*DIRECTIONS FOR THIS TASK*.
Retype, without changes or pictures, only the lines that begin at the one containing "This screenshot has height=388, width=1018." and end at the last line of the records that follow.

:: DATA LISTING

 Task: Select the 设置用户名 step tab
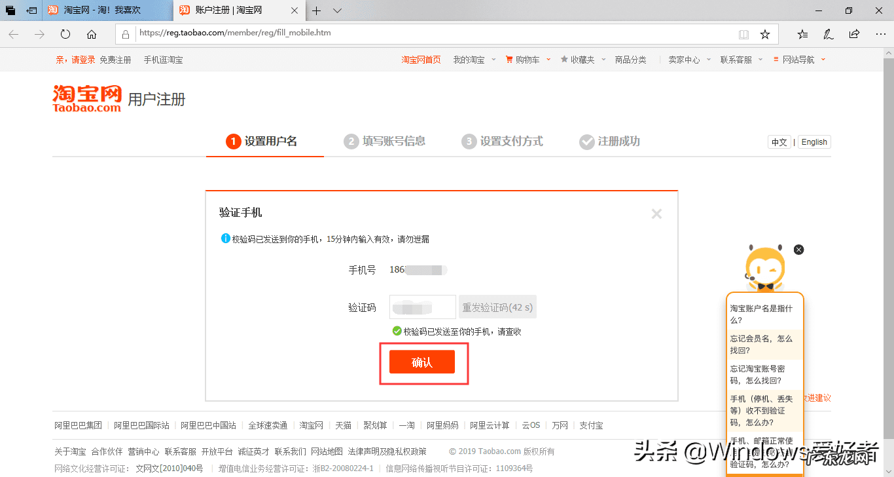click(x=264, y=141)
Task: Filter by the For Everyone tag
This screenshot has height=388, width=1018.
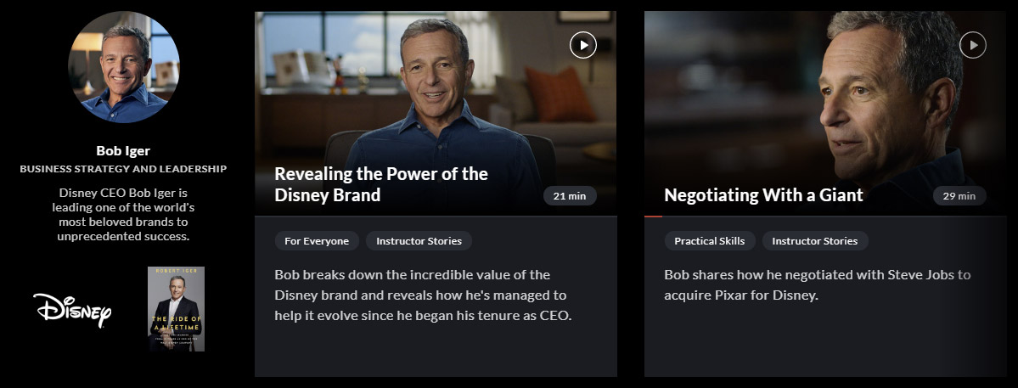Action: pyautogui.click(x=317, y=241)
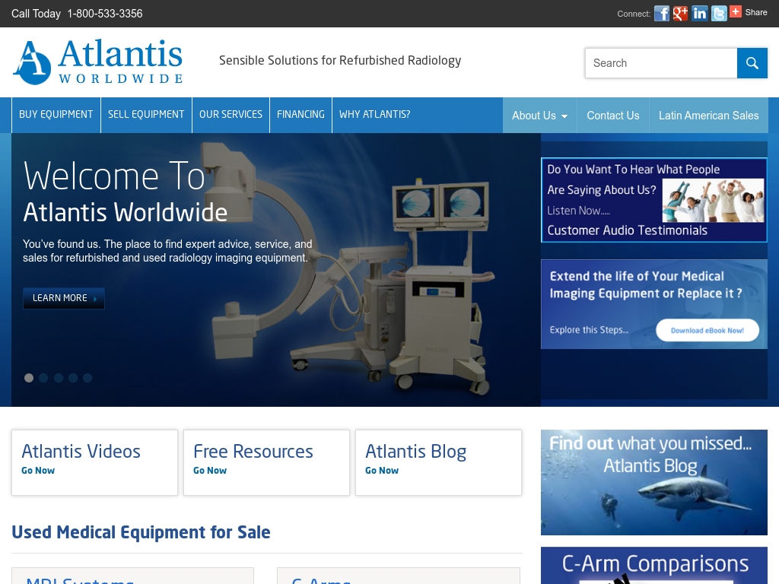Connect via the LinkedIn icon
779x584 pixels.
click(x=699, y=13)
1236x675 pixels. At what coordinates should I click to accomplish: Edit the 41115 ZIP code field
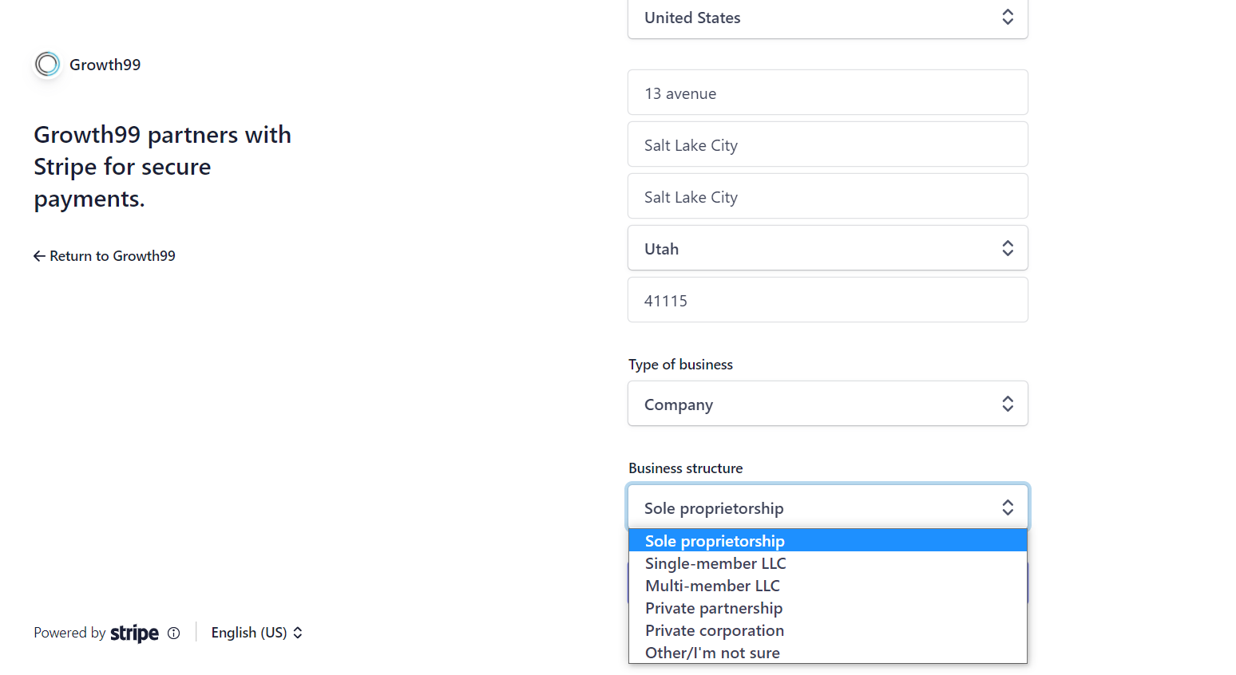827,301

::::

*ANSWER FOR THIS EXERCISE*.
This screenshot has height=388, width=1018.
Action: pyautogui.click(x=317, y=241)
Connect via the LinkedIn icon
779x584 pixels.
click(x=699, y=13)
1236x675 pixels. At what coordinates should I click to accomplish: Edit the 41115 ZIP code field
827,301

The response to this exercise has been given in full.